Records of locating words and elements

▬▬▬

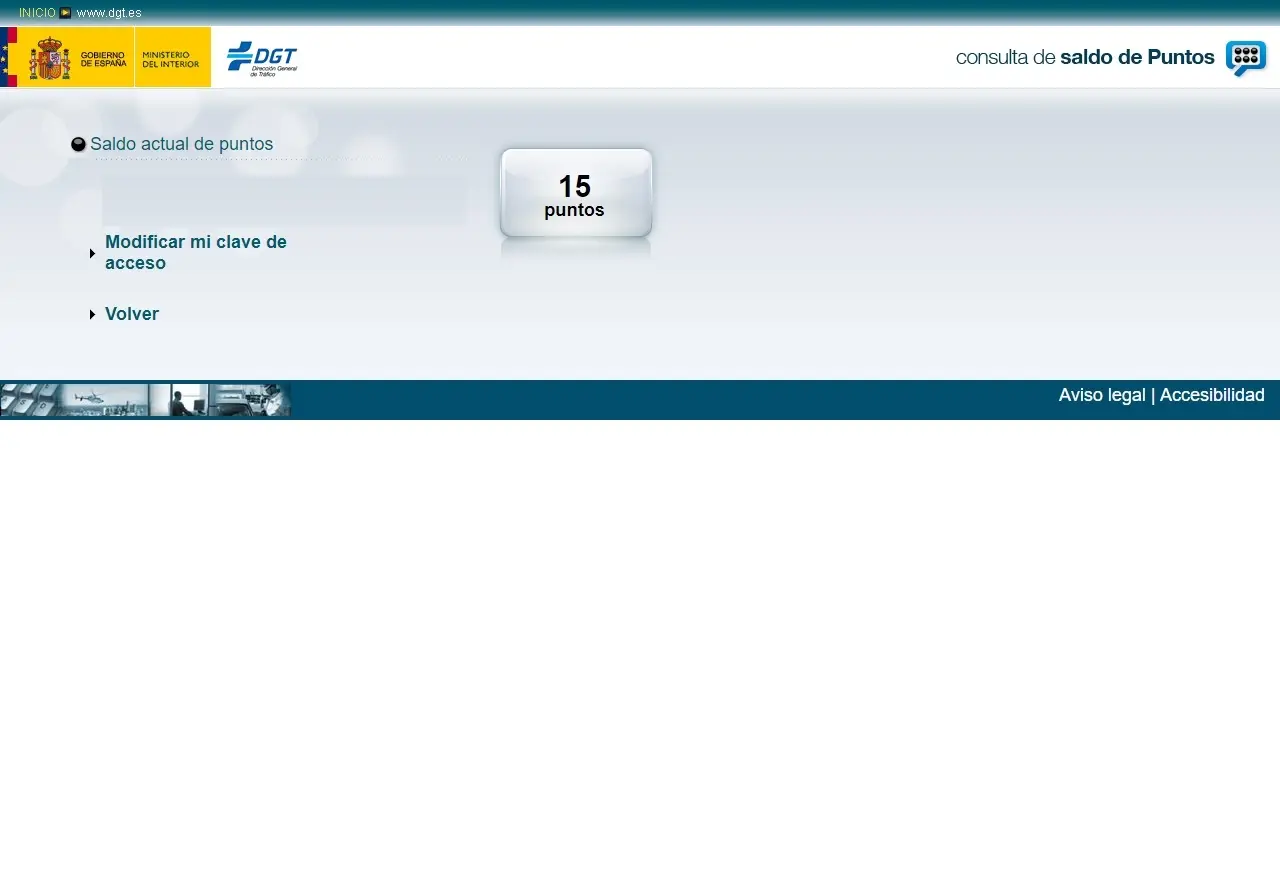Click the Ministerio del Interior logo block

point(172,58)
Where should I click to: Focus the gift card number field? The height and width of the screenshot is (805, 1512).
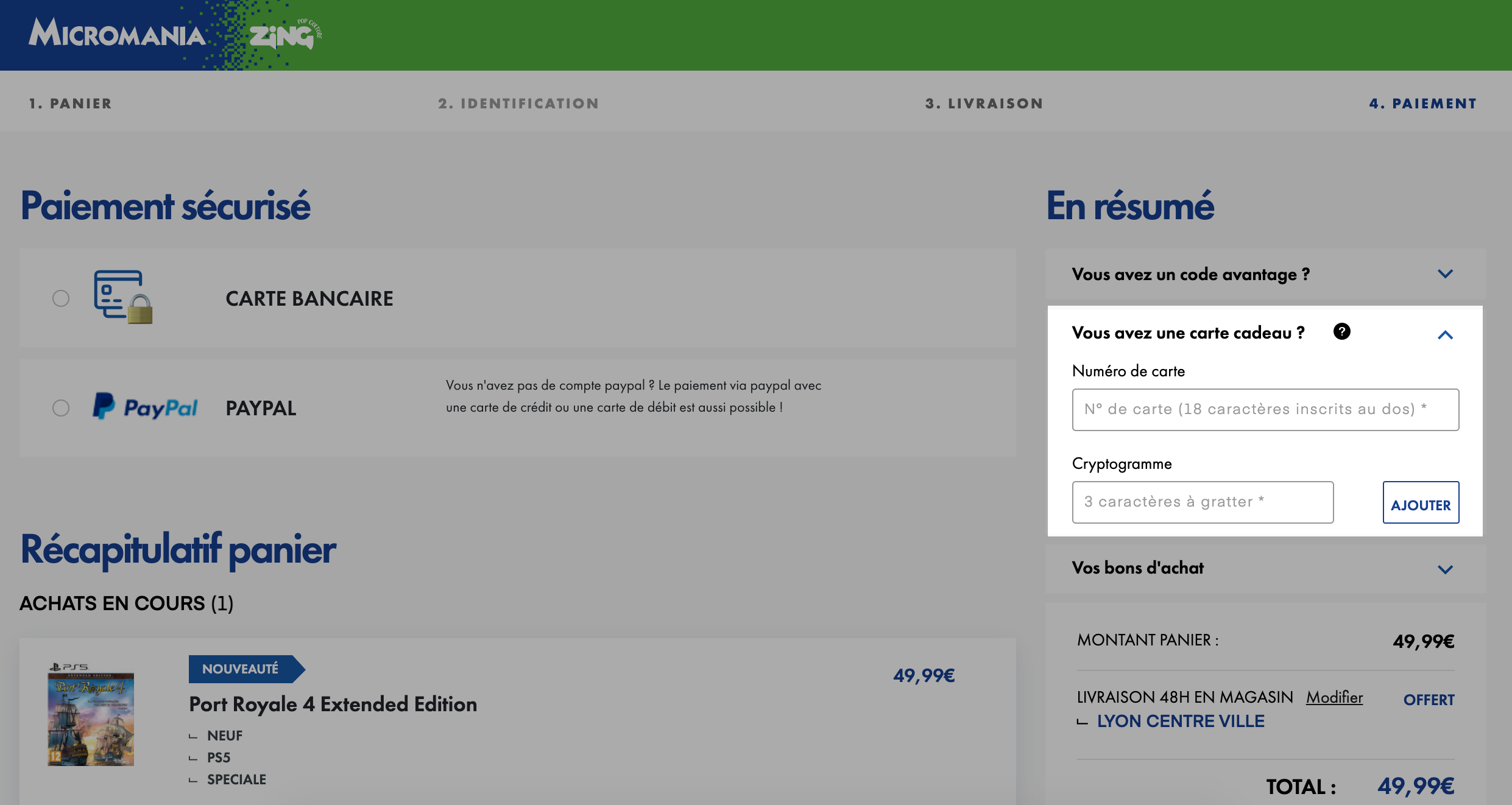point(1265,410)
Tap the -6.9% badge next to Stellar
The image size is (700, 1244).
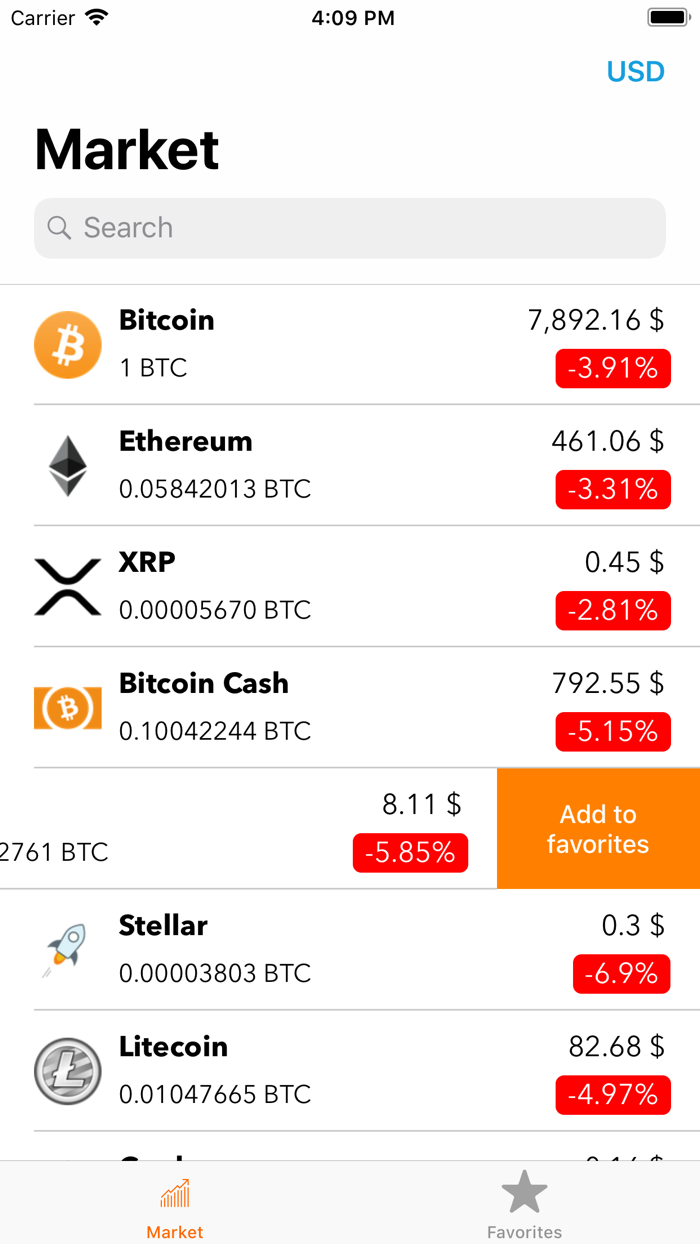coord(621,974)
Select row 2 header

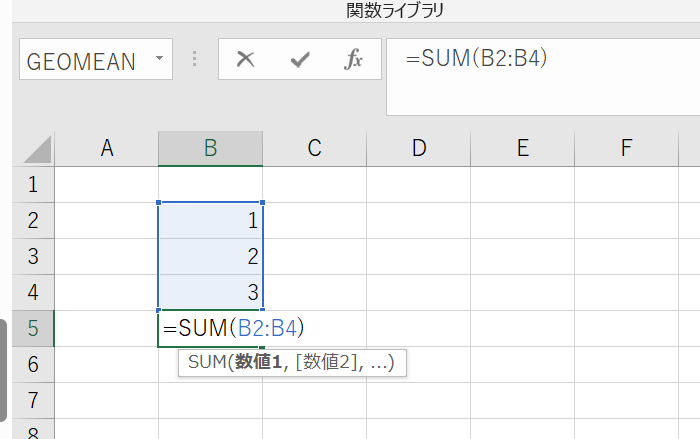pyautogui.click(x=32, y=220)
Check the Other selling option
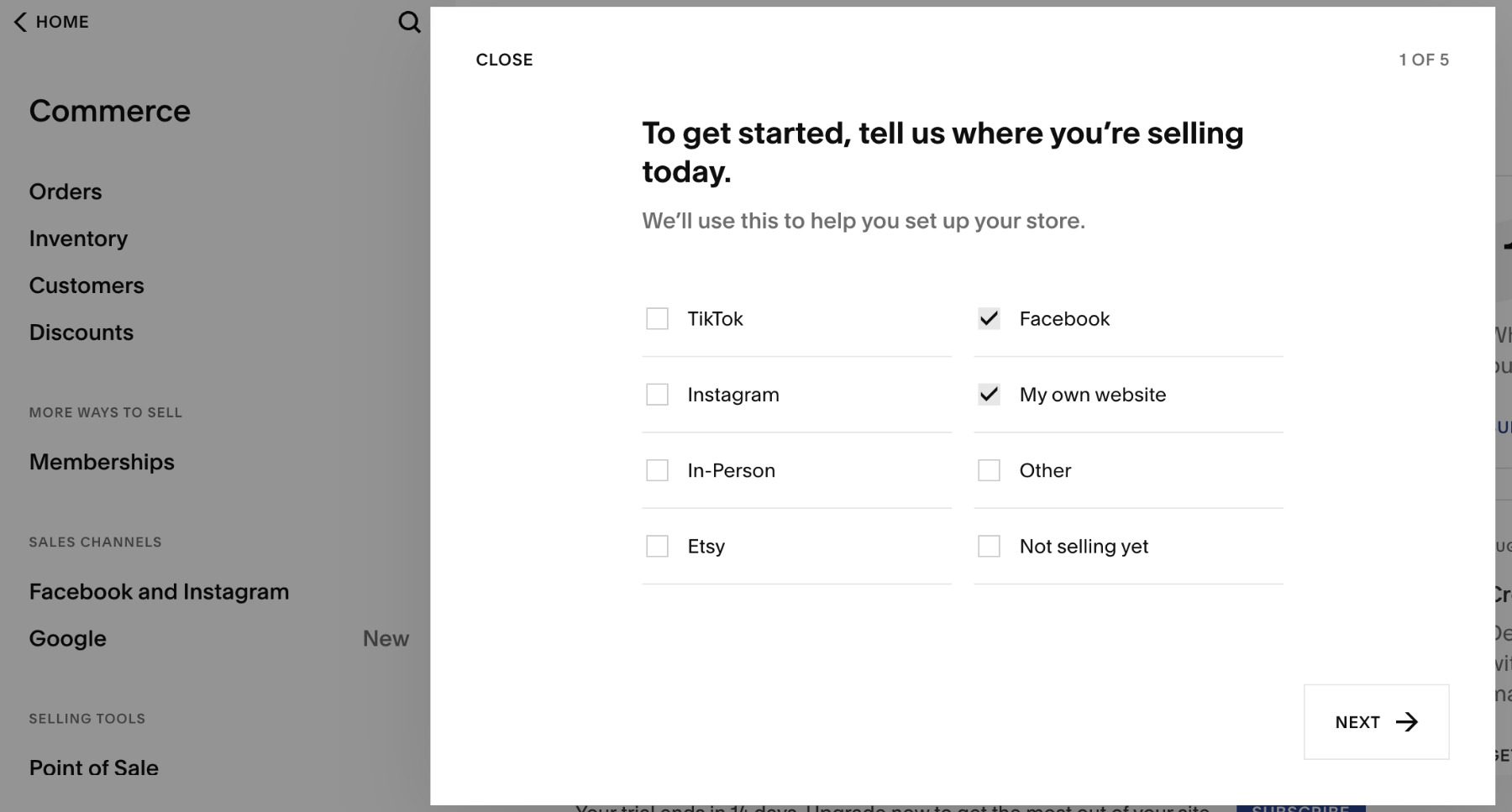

▬▬▬

● **Exercise instructions**:
Could you copy all of the data above exactly, line by line, leaving out the pictures?

● **Exercise result**:
Click the Ministerio del Interior logo block

point(172,58)
Where should I click to: Focus the gift card number field? The height and width of the screenshot is (805, 1512).
point(1265,410)
Tap the -6.9% badge next to Stellar
The image size is (700, 1244).
coord(621,974)
Select row 2 header

pyautogui.click(x=32, y=220)
Check the Other selling option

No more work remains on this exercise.